ただ、還付を受けることができる事業者は、課税事業者または課税事業者となることを選択した事業者に限られています。納付税額を原則課税方式で算出していることが必要だからです。したがって、免税事業者は仕入代金に含まれている消費税の還付を受けることはできません。 

軽減税率のポイント

飲食店では消費税の軽減税率(8%)の対象になるサービスがあります。たとえば、弁当の持ち帰りや宅配、仕出しなど最初から持ち帰りとして販売する商品は軽減税率の対象です。しかし、ケータリングや出張料理は軽減税率の対象にならず、10%の消費税が適用されます。

軽減税率を適用するには手続きが必要です。現在免税事業者となっている場合は、課税事業者に変更しなければなりません。

また、請求書の書き方を以下のような「区分記載請求書等保存方式」に切り替える必要があります。
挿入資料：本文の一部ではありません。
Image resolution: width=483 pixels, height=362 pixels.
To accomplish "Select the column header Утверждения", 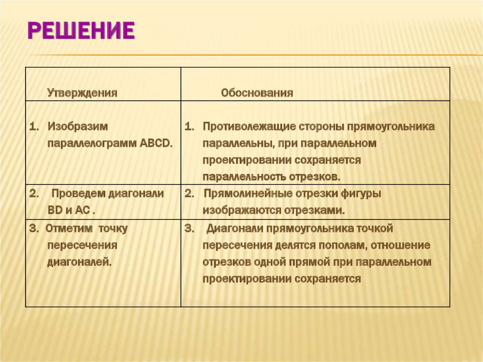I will [x=82, y=93].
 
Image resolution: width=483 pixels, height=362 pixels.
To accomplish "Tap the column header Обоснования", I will [x=257, y=93].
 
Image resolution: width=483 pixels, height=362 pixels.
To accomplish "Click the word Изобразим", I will [x=77, y=127].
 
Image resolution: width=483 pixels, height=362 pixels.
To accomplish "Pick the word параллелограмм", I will [x=92, y=143].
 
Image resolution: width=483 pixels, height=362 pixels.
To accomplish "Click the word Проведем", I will [x=78, y=194].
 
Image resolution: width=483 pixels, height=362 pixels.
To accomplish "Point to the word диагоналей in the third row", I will [x=79, y=261].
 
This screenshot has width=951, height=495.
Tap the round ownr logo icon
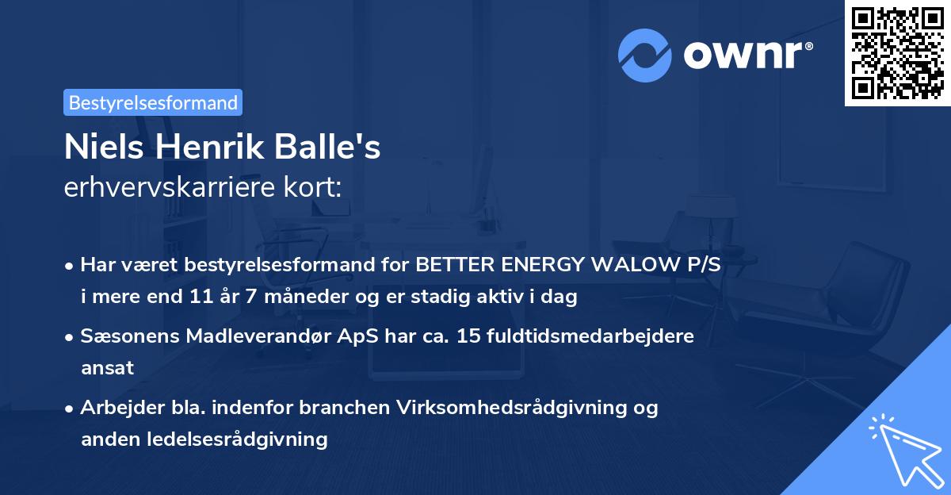(645, 55)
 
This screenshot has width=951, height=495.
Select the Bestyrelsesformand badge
(153, 102)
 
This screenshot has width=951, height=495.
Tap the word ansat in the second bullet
(107, 367)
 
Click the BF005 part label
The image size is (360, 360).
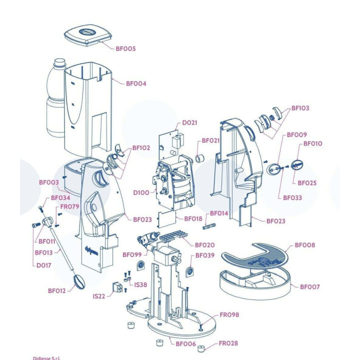point(126,48)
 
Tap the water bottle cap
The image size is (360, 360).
point(60,62)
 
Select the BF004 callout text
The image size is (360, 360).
point(136,84)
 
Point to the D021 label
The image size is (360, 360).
point(190,123)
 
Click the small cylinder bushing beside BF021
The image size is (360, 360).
point(200,158)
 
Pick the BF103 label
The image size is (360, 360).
point(300,108)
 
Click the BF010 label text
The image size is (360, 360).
point(312,144)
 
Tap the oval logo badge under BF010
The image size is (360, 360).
point(297,164)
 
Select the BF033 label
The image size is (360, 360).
point(292,198)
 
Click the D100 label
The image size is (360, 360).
point(141,192)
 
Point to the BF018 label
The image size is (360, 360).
point(193,219)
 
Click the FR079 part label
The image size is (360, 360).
point(70,206)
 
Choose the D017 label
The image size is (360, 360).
point(44,266)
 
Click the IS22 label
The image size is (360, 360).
point(98,296)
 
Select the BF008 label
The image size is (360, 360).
point(305,245)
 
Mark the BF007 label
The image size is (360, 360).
point(310,287)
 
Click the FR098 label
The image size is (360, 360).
point(229,315)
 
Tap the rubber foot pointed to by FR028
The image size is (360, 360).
point(201,349)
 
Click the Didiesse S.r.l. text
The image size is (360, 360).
point(46,358)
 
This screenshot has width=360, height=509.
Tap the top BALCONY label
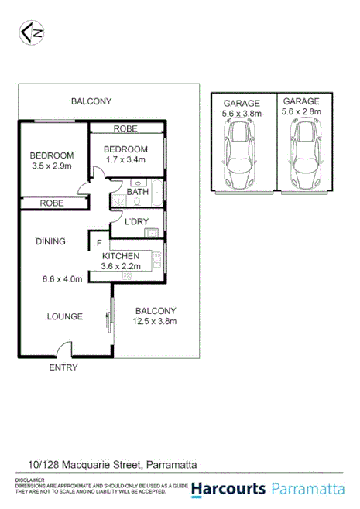(x=91, y=101)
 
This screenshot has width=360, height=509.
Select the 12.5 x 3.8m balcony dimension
(x=154, y=322)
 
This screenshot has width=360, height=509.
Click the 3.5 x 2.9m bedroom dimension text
(x=51, y=166)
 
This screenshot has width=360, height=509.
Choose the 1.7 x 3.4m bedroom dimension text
(x=125, y=160)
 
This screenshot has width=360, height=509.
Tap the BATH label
(x=137, y=191)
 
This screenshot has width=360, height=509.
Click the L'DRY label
(x=136, y=222)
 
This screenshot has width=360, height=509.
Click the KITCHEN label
(x=121, y=256)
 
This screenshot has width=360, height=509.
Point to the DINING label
(x=50, y=241)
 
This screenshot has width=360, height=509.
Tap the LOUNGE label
(x=64, y=316)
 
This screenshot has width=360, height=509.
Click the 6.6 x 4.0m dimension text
(x=63, y=279)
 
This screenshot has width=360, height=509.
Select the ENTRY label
(x=63, y=367)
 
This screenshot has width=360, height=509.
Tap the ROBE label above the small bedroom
(x=126, y=129)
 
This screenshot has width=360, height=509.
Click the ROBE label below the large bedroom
(x=52, y=203)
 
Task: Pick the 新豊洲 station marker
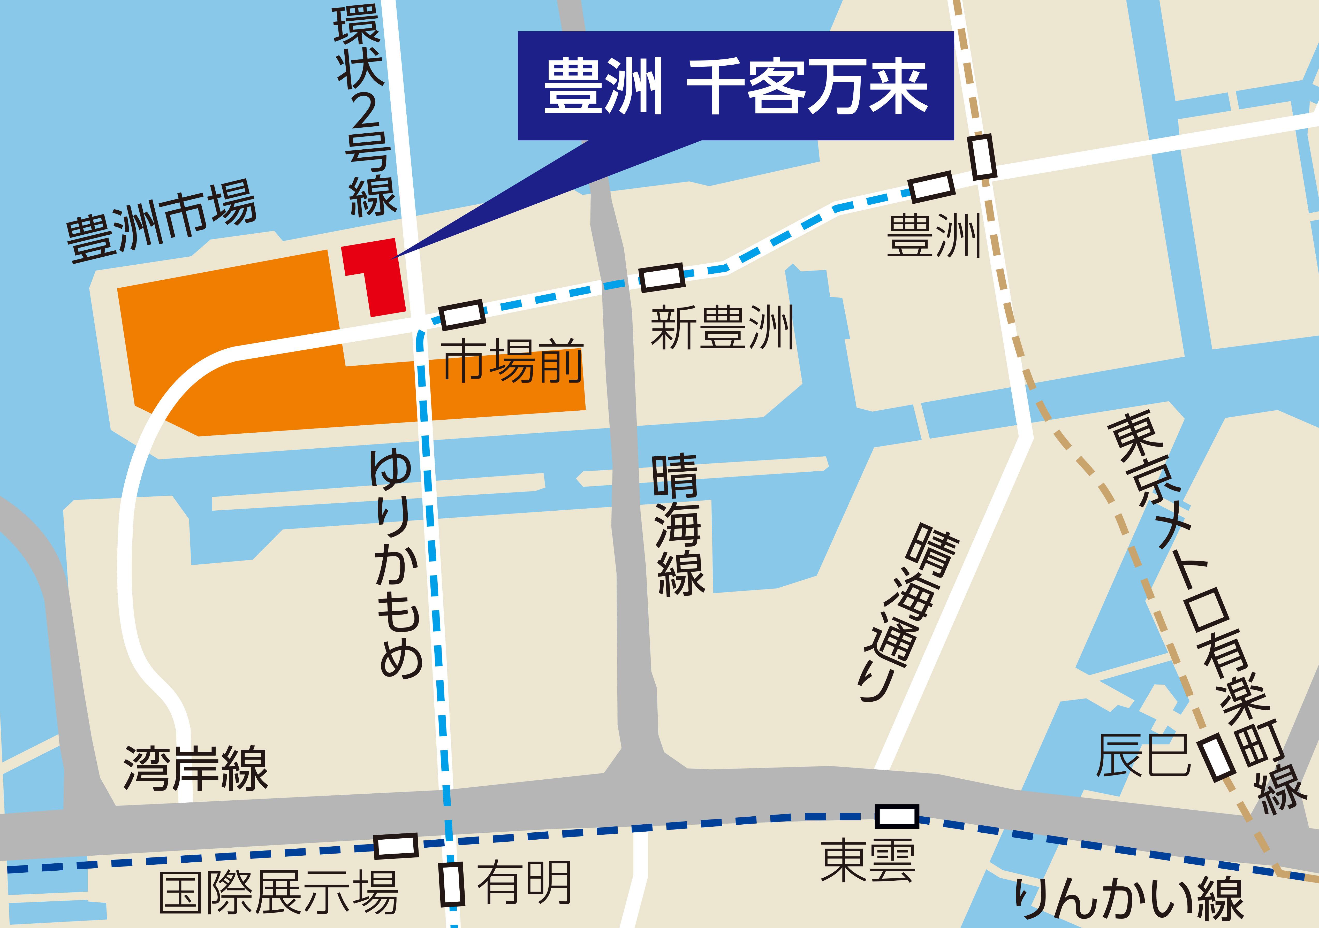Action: point(662,277)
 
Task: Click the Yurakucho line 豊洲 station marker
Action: point(983,156)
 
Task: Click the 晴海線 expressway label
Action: point(678,525)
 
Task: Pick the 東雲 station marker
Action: point(897,816)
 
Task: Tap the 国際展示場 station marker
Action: point(396,846)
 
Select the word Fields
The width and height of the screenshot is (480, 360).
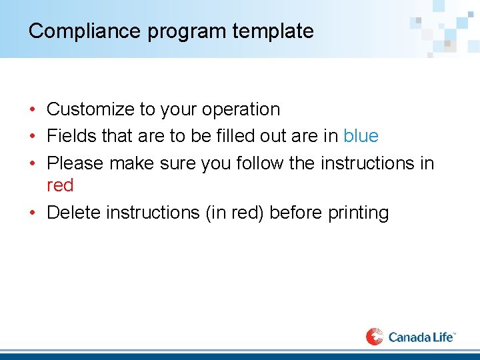(71, 136)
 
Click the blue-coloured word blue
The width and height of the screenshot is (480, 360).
(361, 136)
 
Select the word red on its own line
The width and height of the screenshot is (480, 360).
(60, 185)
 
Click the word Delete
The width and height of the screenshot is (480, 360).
(74, 213)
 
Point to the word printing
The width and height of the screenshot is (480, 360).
(358, 213)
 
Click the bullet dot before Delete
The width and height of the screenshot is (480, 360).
(32, 213)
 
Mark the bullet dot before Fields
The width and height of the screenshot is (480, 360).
(32, 137)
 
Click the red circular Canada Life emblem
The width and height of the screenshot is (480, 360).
(375, 337)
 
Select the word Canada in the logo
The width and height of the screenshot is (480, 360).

今までの請求書に記載されていた1~5までの項目に、6~7の「軽減税率対象品目である旨」と「税率ごとの合計額」を追加で記載します。

1.発行者の氏名

2.取引年月日

3.取引内容

4.金額

5.相手の氏名

6.軽減税率対象品目である旨(追加する)

7.税率ごとの合計額(追加する)

このように飲食店にかかわる税金は複雑なので、複数税率対応などの機能が充実したPOSレジを導入することをおすすめします。

飲食店の経営をする際には税金の仕組みを知っておこう!

飲食店の経営を順調に続けて行くには、無駄な経費を削減するだけでなく節税にも取り組まなくてはなりません。そのためには、飲食店経営にかかわる税金について理解しておくことが必要です。

しかし、日々の業務に追われる中で税金に関する事務処理を的確に行っていくことは負担が大きいのも事実です。その時間や手間を軽減するためには、複数税率に対応する「POSレジ」などを導入して、売上の管理を行うことはとても有効です。ぜひ飲食店経営に便利なシステムを導入して業務の効率化を目指しましょう。